(Dataset entries)
◆ ◆ ◆

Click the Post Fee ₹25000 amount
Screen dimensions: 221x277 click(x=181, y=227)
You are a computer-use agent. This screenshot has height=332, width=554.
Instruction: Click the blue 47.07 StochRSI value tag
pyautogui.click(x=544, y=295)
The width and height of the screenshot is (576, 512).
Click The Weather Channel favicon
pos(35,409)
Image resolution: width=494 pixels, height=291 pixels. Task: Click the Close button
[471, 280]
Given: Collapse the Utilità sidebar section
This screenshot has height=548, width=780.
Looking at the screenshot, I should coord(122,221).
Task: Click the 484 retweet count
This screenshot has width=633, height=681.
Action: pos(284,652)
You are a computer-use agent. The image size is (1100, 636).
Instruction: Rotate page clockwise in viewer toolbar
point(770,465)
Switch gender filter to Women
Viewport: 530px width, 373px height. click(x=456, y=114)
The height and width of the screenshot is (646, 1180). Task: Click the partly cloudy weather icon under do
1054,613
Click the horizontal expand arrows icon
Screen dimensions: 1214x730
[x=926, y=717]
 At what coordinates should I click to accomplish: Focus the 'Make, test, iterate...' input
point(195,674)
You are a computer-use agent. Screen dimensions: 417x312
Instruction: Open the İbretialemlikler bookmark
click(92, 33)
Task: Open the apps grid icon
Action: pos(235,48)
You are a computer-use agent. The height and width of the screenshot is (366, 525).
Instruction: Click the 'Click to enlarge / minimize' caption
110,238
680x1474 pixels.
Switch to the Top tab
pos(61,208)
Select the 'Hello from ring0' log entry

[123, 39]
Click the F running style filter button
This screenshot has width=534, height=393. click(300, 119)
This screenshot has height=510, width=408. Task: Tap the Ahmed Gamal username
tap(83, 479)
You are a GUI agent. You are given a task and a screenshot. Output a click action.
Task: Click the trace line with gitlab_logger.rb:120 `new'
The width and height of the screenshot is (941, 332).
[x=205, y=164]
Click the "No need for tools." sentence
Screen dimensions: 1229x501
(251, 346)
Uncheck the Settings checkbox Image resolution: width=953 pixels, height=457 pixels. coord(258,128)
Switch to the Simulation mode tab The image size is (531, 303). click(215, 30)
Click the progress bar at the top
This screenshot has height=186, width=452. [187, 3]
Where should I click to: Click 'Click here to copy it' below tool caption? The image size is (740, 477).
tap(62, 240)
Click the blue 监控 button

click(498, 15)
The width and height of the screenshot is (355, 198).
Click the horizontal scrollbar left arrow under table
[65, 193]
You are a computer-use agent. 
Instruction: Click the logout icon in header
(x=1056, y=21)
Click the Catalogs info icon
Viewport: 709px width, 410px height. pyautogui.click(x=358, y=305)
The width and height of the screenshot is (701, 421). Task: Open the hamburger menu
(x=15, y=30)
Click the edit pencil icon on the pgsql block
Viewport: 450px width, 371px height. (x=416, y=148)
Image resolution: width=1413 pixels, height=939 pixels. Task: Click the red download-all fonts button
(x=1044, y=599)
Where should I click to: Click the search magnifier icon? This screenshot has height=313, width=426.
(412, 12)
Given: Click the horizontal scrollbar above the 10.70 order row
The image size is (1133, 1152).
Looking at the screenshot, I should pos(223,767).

◆ ◆ ◆

> YOUR OBJECTIVE
Would you copy out exactly the lines above that start at the one containing "At what coordinates" and end at the one containing "You are a GUI", inclusive?

> RESPONSE BOX
 At what coordinates should I click to accomplish: Focus the 'Make, test, iterate...' input
point(195,674)
You are a computer-use agent. Screen dimensions: 417x312
Instruction: Open the İbretialemlikler bookmark
click(92, 33)
Task: Open the apps grid icon
Action: pos(235,48)
You are a computer-use agent. The height and width of the screenshot is (366, 525).
Instruction: Click the 'Click to enlarge / minimize' caption
110,238
680x1474 pixels.
Switch to the Top tab
pos(61,208)
Select the 'Hello from ring0' log entry

[123, 39]
Click the F running style filter button
This screenshot has width=534, height=393. click(300, 119)
This screenshot has height=510, width=408. Task: Tap the Ahmed Gamal username
tap(83, 479)
You are a GUI agent. You are given a task and a screenshot. Output a click action.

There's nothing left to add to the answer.